Super, it's YOUR guitar, so set it up the best way it suits you. The Project-O-Sonic set-up is cool and neat to show off to folks, but most guitarists find it kind of limiting and prefer the mono Falcon. If your guitar belonged to me (I wish!) I'd set it up mono to be able to enjoy it now and then spend a few years looking to score original pickups, wiring, etc. to put it back to original. It's such a valuable instrument that you could hardly loose if you had to pay a little more for original parts. Jay Scott traded me a model 100 Synchromatic guitar (page 30 of his book) for a Caddy tailpiece (Stereo Falcon, bottom pic, page 152, same book) for a White Falcon he was restoring. It was a good trade for him because it made his Falcon even more valuable. What I'm saying is either way, it's a win-win for you.
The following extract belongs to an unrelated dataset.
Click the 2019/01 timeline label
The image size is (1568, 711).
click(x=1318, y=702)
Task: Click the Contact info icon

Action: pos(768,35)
That is one more wowzer of a guitar, superaxe63! I'm glad you listened to the little voices telling you to pull the trigger. Enjoy!
I've made these before:
Some more stuff to go along with the POS theme
Curtis Novak's 6118 Anniversary
Another related note... most of the stereo enabled Gretsch models we see are electric archtops. But I've documented a couple '58 6121 solidbodies that are not stereo wired, but have the pickup placement that make it seem like they may have been intended to be. Also... notice the control knob placement. The only other solidbody I've encountered with stereo is the Fogleberg Penguin.
Ed, what year did the standby switch first make it's appearance?
Late 1961 model year for standby switch.
I bought this '58 from Guitar Trader back in the mid '80's. It played awesome with a chunky U-shaped neck. Neck pickup was just killer, but the other 2 switch positions didn't move me. Bridge alone was sort of hollow/scratchy and middle was a cross between a regular bridge/neck sound and strat quack. Novel though the sound was, I couldn't get behind it. Traded it away after a year or so. I could have justified keeping it if it hadn't been a big purchase for me. Gorgeous guitar.
That neck pickup rocked! Every time I picked the guitar up I was playing Chuck Berry licks on that pickup.
I know, V-cut Bigsby isn't '58. That's what they sold it as and I didn't know enough to question it. Exact year wasn't a deciding factor in the purchase. I don't know the SN now.
Awesome White Falcon. A fantastic guitar.
Now that is one gorgeous bird! And that Project-O-Sonic sounds interesting. Congratulations!
Well Whadaya Know! And right here in the UK. I called up today to see how close the serial # was to mine and was told no label inside but pots date to 1958. Must be earlier than mine with the vertical logo. Very cool guitar and super nice guys at "Old Hat" I must make a trip up and see them with my Falcon!
Just for discussion sake... let's say that an all original, excellent condition 1958 White Falcon is worth $20k. What about one without it's label?
Being the geek that I am, that would drive me crazy. I had a '60 6120 for awhile without a label, and it just bugged the crap outta me. If I was buying, I would expect a discount on a guitar without it's label. Anyone else agree... or am I just being anal (again)?
I think it would bug me. Knowing what you've said about people modifying one guitar to fit the specs of another, more valuable guitar would make me seriously question it without a sticker. I suppose some of it would depend on how easy it would be to fake a Falcon. You've talked about 6190s being the basis for a lot of 6120 projects, and finding a 6120 without a label would make me question its authenticity. Would it be as easy to "reproduce" a White Falcon?
Wow, that is one hell of a set up and what a great thing to do for cancer research, for a small donation to play through all of that!